Continue the MoDRE workshop page, picking up right after its final sentence.
=== TEXT PASSAGE ===
In light of the uncertainty due to the Covid-19 pandemic, it has been decided to go fully virtual for the MoDRE workshop. For more information about the impact of the Covid-19 pandemic on the RE conference, see the RE'20 conference website.

List of Accepted Papers

Call for Papers

MoDRE'20 CfP Poster (letter) MoDRE'20 CfP Poster (A4)
Download one-page Call for Papers
(letter/A4) for easy posting on office
doors, bulletin boards, etc.

Workshop Motivation and Objectives

The Tenth International Model-Driven Requirements Engineering (MoDRE) workshop continues to provide a forum to discuss the challenges of Model-Driven Development (MDD) for Requirements Engineering (RE). Building on the interest of MDD for design and implementation, RE may benefit from MDD techniques when properly balancing flexibility for capturing varied user needs with formal rigidity required for model transformations as well as high-level abstraction with information richness. MoDRE seeks to explore those areas of requirements engineering that have not yet been formalized sufficiently to be incorporated into a model-driven development environment as well as how requirements engineering models may benefit from emerging topics in the model-driven community, such as flexible modeling or collaborative modeling. In the Digital World, RE modeling techniques may help better understand stakeholders and their environments. For MoDRE’s 10th edition, the plan is to take a critical look over the last ten years and establish a research agenda for the future by identifying new challenges, discussing on-going work and potential solutions, analyzing the strengths and weaknesses of MDD approaches for RE, fostering stimulating discussions on the topic, and providing oppor-tunities to apply MDD approaches for RE.

The workshop is co-located with the 28th IEEE International Requirements Engineering Conference (RE 2020) in Zurich, Switzerland, in August and September 2020. Accepted papers will become part of the workshop proceedings and will be submitted for inclusion into the IEEE Digital Library.
=== RECORDS ===
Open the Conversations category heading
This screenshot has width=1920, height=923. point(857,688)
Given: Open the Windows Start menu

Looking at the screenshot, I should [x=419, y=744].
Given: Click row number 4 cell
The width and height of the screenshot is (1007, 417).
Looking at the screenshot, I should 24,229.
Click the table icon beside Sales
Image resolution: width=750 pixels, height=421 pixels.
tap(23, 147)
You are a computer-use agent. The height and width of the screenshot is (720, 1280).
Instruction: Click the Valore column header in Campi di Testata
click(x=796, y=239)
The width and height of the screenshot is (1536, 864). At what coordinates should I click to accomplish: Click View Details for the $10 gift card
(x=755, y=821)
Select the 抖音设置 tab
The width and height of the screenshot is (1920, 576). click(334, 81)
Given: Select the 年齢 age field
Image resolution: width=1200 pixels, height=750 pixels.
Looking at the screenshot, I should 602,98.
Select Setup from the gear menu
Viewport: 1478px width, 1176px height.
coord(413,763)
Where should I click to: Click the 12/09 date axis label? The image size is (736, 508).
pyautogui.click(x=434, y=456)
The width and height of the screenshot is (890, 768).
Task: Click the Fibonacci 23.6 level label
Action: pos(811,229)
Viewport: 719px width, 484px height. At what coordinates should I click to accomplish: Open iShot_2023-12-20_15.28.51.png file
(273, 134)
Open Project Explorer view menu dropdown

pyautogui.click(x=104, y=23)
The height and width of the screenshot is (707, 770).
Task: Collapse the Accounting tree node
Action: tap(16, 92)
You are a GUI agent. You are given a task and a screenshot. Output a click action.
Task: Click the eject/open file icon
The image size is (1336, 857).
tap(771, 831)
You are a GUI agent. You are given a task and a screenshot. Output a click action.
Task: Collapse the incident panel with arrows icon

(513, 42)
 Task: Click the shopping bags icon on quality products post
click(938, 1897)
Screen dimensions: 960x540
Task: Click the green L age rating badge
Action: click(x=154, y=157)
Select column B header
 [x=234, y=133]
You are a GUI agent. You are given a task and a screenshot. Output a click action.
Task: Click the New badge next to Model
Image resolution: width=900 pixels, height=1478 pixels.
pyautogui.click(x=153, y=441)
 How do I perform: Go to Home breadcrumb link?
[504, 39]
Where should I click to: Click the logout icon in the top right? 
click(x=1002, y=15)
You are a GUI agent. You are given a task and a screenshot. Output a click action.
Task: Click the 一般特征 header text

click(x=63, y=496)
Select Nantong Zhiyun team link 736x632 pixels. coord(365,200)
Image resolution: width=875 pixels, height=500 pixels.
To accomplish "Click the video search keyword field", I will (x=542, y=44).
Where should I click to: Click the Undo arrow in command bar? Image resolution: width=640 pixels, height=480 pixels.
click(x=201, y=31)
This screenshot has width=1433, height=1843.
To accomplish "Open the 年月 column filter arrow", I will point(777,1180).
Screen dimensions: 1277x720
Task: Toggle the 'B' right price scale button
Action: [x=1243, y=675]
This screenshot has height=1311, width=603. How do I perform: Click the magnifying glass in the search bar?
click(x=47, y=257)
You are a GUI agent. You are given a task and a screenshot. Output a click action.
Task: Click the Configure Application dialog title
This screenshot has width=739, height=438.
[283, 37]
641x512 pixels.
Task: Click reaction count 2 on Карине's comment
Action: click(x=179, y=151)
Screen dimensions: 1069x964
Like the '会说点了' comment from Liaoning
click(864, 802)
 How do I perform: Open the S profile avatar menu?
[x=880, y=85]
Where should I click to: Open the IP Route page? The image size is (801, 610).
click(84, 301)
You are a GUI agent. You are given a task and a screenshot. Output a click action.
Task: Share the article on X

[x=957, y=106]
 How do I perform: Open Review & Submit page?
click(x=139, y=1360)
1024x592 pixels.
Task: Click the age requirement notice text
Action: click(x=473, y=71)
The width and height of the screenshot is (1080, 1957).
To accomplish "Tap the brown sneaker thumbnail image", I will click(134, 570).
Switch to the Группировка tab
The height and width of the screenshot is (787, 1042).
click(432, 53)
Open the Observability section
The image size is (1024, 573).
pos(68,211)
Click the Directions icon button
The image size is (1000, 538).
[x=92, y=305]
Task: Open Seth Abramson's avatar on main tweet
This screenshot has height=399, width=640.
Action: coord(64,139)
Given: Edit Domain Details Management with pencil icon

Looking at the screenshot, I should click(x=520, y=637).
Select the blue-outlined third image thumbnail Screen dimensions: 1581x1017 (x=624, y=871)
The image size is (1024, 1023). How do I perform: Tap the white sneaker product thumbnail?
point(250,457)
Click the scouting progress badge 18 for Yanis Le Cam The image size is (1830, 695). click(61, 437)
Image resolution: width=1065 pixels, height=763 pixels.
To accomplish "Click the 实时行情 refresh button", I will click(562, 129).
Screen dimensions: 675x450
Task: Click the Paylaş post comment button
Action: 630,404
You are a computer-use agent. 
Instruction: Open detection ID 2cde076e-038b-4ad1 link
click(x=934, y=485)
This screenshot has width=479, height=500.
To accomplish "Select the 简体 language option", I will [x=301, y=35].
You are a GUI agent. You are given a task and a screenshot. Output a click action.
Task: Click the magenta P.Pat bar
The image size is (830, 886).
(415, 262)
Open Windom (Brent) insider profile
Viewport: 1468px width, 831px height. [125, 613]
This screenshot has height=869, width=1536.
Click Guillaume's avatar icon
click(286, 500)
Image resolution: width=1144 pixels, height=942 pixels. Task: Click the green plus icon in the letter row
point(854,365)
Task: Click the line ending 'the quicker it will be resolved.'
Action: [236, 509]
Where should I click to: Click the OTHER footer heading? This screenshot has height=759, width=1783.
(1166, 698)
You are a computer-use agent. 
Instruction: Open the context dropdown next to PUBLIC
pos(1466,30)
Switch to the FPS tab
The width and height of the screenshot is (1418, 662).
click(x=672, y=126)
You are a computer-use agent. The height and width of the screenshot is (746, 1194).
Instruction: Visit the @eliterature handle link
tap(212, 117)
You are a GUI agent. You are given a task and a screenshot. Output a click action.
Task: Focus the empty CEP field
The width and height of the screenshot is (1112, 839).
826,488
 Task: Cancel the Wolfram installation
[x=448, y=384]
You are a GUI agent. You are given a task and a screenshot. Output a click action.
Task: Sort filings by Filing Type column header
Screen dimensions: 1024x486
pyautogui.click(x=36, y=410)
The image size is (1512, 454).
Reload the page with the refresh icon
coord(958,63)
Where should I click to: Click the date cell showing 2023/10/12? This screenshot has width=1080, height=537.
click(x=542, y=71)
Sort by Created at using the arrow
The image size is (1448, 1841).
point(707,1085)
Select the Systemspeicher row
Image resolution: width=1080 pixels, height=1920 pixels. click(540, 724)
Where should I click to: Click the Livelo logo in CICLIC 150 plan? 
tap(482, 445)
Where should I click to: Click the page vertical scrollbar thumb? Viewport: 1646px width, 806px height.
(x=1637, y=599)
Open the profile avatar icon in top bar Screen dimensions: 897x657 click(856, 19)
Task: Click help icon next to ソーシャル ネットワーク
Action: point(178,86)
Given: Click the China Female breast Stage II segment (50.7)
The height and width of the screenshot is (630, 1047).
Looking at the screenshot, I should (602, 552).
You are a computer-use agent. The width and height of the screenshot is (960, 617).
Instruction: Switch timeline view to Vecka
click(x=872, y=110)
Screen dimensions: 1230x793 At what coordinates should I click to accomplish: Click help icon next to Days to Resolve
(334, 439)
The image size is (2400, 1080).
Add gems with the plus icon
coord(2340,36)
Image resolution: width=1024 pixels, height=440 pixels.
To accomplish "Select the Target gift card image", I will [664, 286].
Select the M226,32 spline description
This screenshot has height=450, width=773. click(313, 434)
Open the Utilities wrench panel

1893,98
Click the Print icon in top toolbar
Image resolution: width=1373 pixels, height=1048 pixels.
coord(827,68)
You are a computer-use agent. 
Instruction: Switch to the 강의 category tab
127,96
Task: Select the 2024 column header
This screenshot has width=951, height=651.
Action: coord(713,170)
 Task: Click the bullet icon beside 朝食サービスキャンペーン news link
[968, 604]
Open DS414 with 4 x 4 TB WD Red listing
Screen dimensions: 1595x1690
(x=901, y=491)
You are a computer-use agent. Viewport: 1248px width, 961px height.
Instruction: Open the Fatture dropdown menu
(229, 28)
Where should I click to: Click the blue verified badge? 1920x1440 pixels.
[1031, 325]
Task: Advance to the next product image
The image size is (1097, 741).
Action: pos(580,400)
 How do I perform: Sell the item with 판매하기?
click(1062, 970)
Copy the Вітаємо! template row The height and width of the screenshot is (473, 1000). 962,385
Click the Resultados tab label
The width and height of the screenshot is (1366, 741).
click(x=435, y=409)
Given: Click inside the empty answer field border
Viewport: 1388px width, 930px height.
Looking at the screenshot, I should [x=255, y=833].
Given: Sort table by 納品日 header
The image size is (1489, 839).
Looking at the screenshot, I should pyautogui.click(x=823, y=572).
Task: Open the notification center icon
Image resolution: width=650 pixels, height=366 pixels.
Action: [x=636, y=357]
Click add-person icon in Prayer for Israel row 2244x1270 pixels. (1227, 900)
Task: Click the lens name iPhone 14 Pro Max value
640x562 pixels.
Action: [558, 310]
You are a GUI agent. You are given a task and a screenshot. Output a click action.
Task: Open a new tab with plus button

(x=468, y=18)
===
ANSWER SPACE ->
10th Anniversary of MoDRE

To celebrate the 10th anniversary of the MoDRE workshop series, this year's edition features a keynote talk by Betty H.C. Cheng, Professor at Michigan State University, a panel of former MoDRE keynote speakers, and a theme issue on Model-Driven Requirements Engineering in Springer's Software & Systems Modeling Journal.

Betty H.C. Cheng

Keynote Speaker - Betty H.C. Cheng:
"Applying Model-Driven Requirements Engineering to Manage Uncertainty for High-Assurance Self-Adaptive Systems: Lessons Learned and Research Challenges"

Betty H.C. Cheng is a Professor in the Department of Computer Science and Engineering at Michigan State University. Her research interests include self-adaptive systems, requirements engineering, model-driven engineering, automated software engineering, automotive cybersecurity, improving robustness and resiliency of learning-enabled systems, and search-based software engineering. These research areas are used to support the development of high-assurance autonomous systems that must continuously deliver acceptable behavior, even in the face of environmental and system uncertainty. Example applications include intelligent transportation and vehicle systems. She works extensively with industrial collaborators to explore research techniques for specifying and managing uncertainty in high-assurance systems.

Panel of Former Keynote Speakers: "10 Years of MoDRE"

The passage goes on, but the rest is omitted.